It took only a few hours for hope to turn to fresh despair. At lunchtime on Friday, the German-Turkish journalist Deniz Yucel was freed after more than a year in detention. An image of Yucel embracing his wife – who he had married while he was incarcerated – outside the concrete and razor-wire gates of Istanbul’s Silivri prison raced across social media, to widespread jubilation. But by the time the day’s evening call-to-prayer sounded, six other journalists had been convicted and jailed, three of them with aggravated life sentences.
All have been accused of supporting terrorist groups, either the Kurdish militants of the PKK or the Gulenists, the Islamic sect that President Erdogan accuses of launching the 2016 coup attempt. No-one is in jail for practising journalism, we are always told – though last year Erdogan himself said in an interview that any writer who publishes the words of terrorists can be considered a terrorist themselves. That doesn’t leave much space for publishing anything other than the government’s own line.
Mehmet and Ahmet Altan, brothers in their sixties, have been thorns in the Turkish establishment’s side for decades – whatever form the establishment happens to be taking. As founding editor of the Taraf newspaper, Ahmet spearheaded investigations into the military and was prosecuted for an article he wrote about the victims of the Armenian genocide. Mehmet was a celebrated economics correspondent. Nazli Ilicak, 73, the third to be given a life sentence, was an MP for the main opposition party before becoming a journalist. All three were arrested soon after the coup, accused of sending subliminal messages for the Gulenists during their appearance on a television show. Unless their cases are overturned, they will die in prison.
So this is Turkey: now the world’s biggest jailer of journalists, and a once-democratising nation that has slipped so far, and so quickly, into authoritarianism that all of us who have witnessed it are reeling. There are those who will say that they always knew it would turn out this way – that Erdogan has never had a single strand of democracy in his DNA. But most Turks admit that they once held hope in the man who seemed to start out as a liberaliser. Erdogan once wanted to take Turkey into Europe. He wanted to make peace with the Kurds. Most of all, he wanted to defang the military, which had appointed itself the guarantor of Turkish secularism but had also become the biggest obstacle to real democracy. And he had personal experience of the country’s authoritarian leanings.
Back in the late 1990s, a younger Tayyip Erdogan won the backing of Amnesty International when he was jailed for reading an Islamist-tinged poem at a really. The judiciary, dominated at that time by secularists, deemed that he had stoked religious hatred. Erdogan’s jailing secured his legend among Turkey’s religious conservatives as a rebel against the staid system, and not long after he was released he began his rapid ascent through national politics. As prime minister in the 2000s, he battled back against the generals and began lifting laws against the Kurdish language and the Islamic headscarf. So admired was he in the rest of the world that when the Arab uprisings began in late 2010, Erdogan’s Turkey was touted as a model for the rest of the region.
Analysts debate endlessly over where it all fell apart – but none, apart from the blind loyalists, disagree that Erdogan the democratiser is dead. In his place, there is now Erdogan the vindictive, the jingoistic, the paranoid. He travels everywhere in a huge motorcade, surrounded by men in shades and earpieces. Once the scourge of the military, he has now, since the post-coup purge which has seen more than half of the top tier of officers dismissed, recast himself as commander-in-chief. Earlier this month, he appeared in the operations room dressed in a camouflage jacket, peering over tactical maps with his generals. And although officials will insist that it is the judiciary, not Erdogan, that makes the decisions on legal cases, it is now a given that if the president fingers someone in one of his near-daily speeches, they will be immediately detained and put on trial.

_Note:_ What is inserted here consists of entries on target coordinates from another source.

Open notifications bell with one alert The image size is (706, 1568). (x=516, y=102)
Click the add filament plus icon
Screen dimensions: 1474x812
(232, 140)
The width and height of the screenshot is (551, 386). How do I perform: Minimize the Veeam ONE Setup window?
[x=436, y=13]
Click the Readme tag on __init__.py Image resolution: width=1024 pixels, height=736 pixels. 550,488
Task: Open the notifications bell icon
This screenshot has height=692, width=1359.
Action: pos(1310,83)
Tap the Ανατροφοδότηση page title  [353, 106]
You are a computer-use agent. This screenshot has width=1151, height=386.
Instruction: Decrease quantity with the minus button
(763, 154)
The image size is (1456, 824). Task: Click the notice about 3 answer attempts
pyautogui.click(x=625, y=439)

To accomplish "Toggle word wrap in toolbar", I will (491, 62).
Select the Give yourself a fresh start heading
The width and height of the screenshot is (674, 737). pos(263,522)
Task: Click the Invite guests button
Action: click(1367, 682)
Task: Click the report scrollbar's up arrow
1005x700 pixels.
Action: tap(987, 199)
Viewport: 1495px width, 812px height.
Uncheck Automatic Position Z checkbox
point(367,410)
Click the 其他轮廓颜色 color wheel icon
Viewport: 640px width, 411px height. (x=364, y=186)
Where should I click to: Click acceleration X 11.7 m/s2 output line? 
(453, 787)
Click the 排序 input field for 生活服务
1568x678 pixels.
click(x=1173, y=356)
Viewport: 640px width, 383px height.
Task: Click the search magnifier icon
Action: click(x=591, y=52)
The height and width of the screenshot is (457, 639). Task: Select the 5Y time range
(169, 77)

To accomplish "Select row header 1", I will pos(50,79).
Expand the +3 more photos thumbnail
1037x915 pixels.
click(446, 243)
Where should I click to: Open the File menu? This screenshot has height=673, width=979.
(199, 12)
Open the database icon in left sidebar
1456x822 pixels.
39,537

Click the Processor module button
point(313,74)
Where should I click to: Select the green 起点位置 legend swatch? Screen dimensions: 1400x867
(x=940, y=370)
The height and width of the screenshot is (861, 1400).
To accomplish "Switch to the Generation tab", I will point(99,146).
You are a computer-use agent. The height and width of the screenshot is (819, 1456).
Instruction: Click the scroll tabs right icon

Some Turks say it is a curse that afflicts all their leaders – that, once in power, they cannot help succumbing to the authoritarian urge. The adoration of the crowd is too intoxicating, and the country too huge and volatile to allow democracy to take its course. Others believe that Erdogan fears what will happen to him should he lose power, and that is why he is gripping so tight.
Ahmet Altan’s latest novel, Endgame, tells the story of an anonymous Turkish town that tears itself apart. There are rumours of great riches buried underneath the hillside and the residents are willing to kill, cheat and betray each other to get their hands on it. In doing so, they destroy themselves and the beauty of the land they have inherited. It is difficult not to draw parallels.